> TASK INSTRUCTIONS
Please count how many lines in the data below contain the string "screenshot", treating uppercase and lowercase letters as distinct, and reply with the number alone.

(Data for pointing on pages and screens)
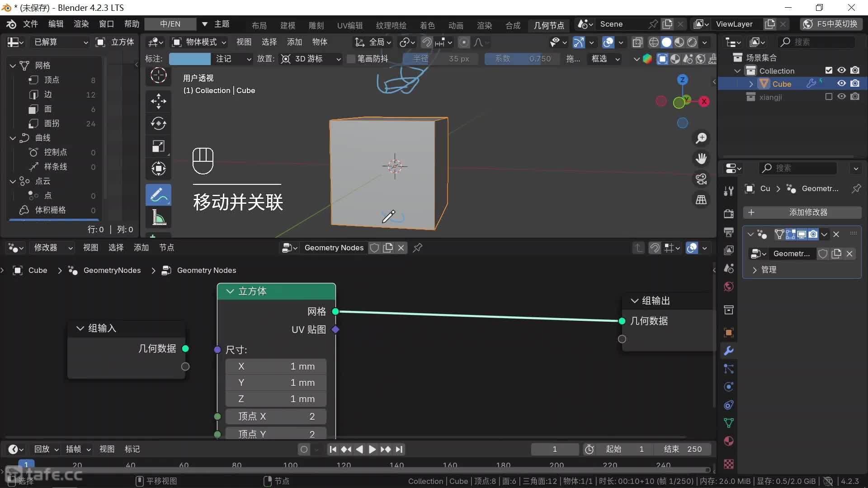
Task: Expand the 管理 panel in modifier
Action: pyautogui.click(x=755, y=270)
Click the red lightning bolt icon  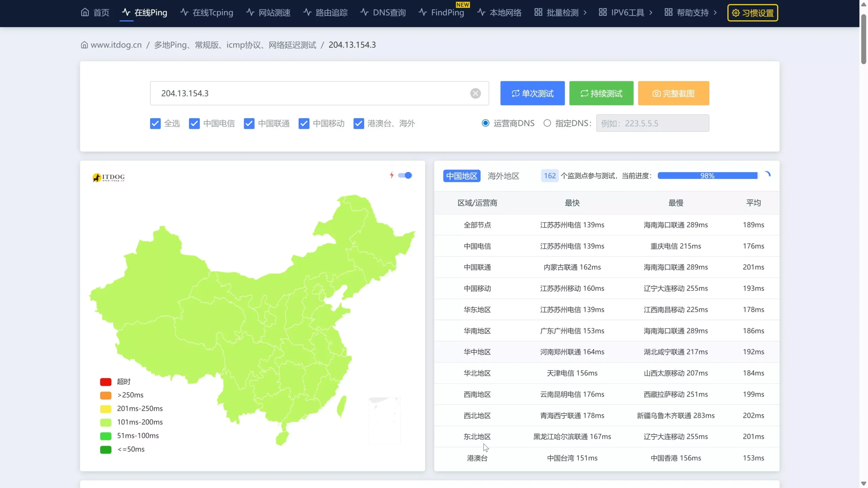point(392,175)
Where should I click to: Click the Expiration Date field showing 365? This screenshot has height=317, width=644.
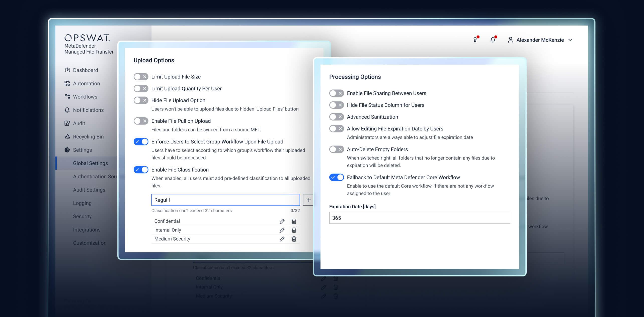(x=419, y=218)
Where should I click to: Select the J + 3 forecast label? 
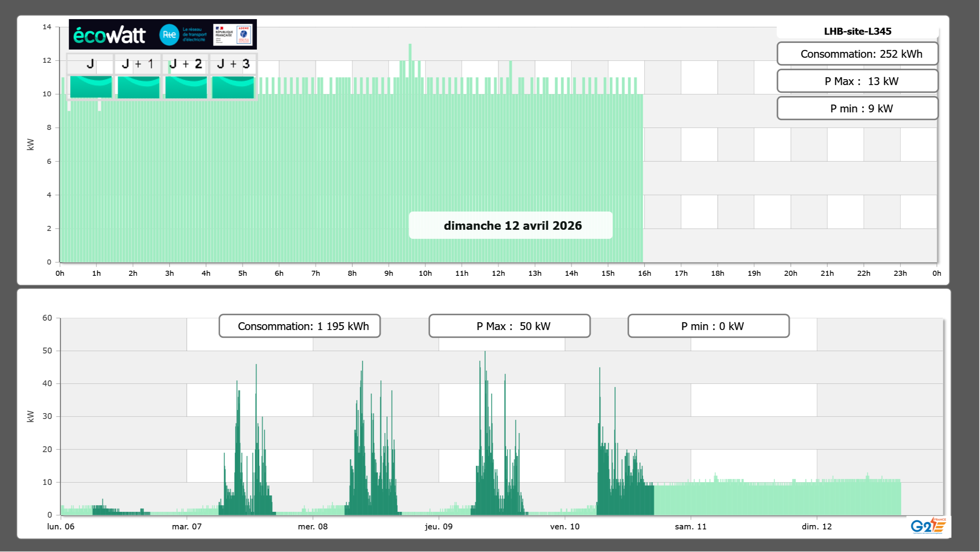coord(233,64)
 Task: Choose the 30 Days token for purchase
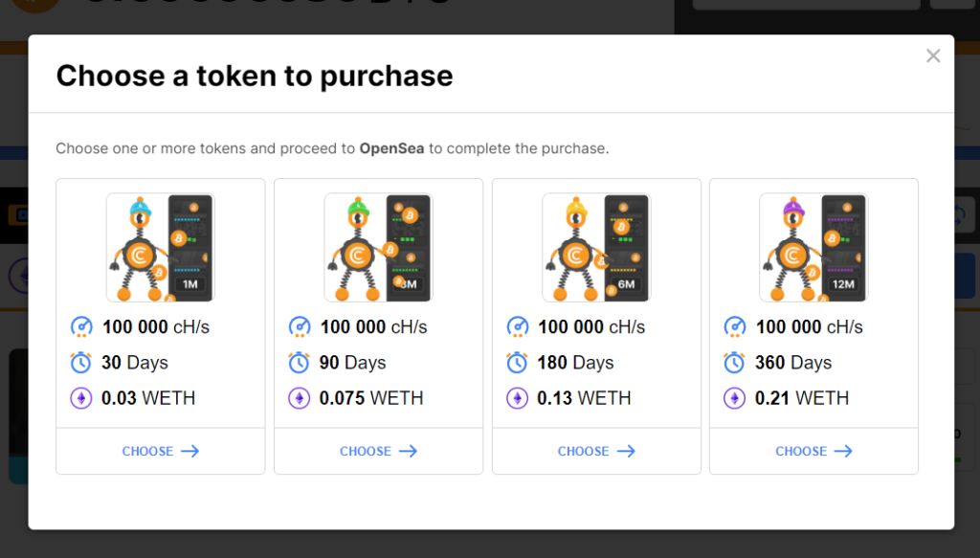(160, 451)
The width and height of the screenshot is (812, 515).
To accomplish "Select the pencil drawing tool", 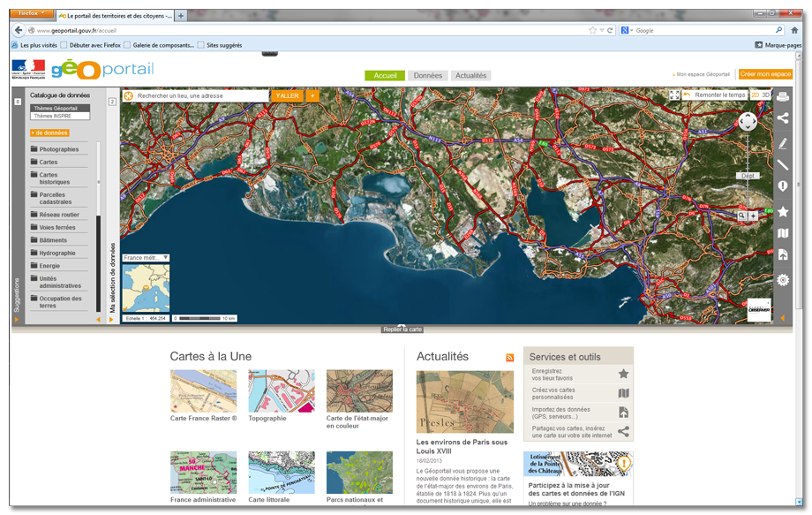I will click(782, 141).
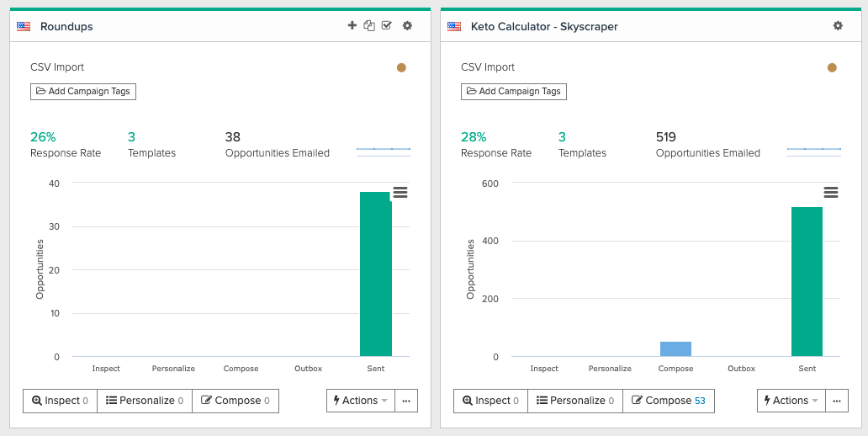Expand the Roundups Actions dropdown
Viewport: 868px width, 436px height.
[x=360, y=401]
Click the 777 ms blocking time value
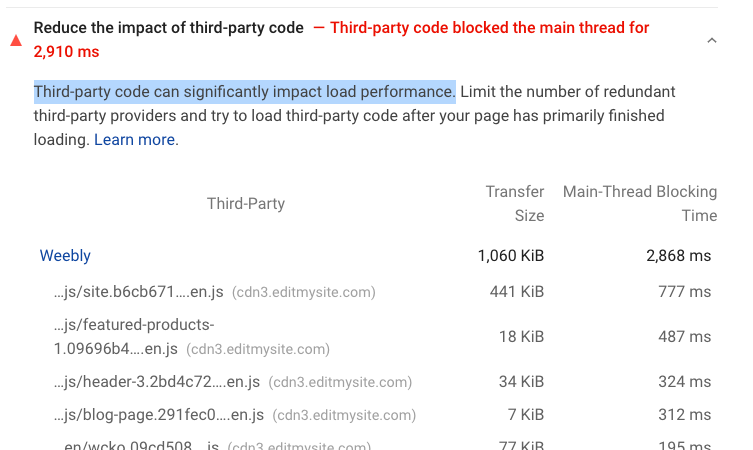Image resolution: width=753 pixels, height=450 pixels. 685,293
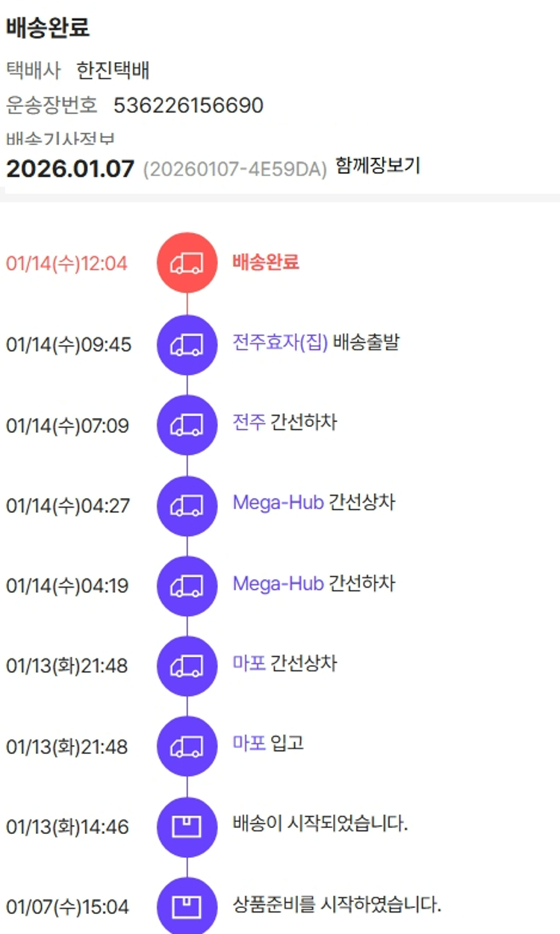Screen dimensions: 560x934
Task: Click Mega-Hub link in 간선상차 row
Action: (278, 502)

> TASK RESULT
2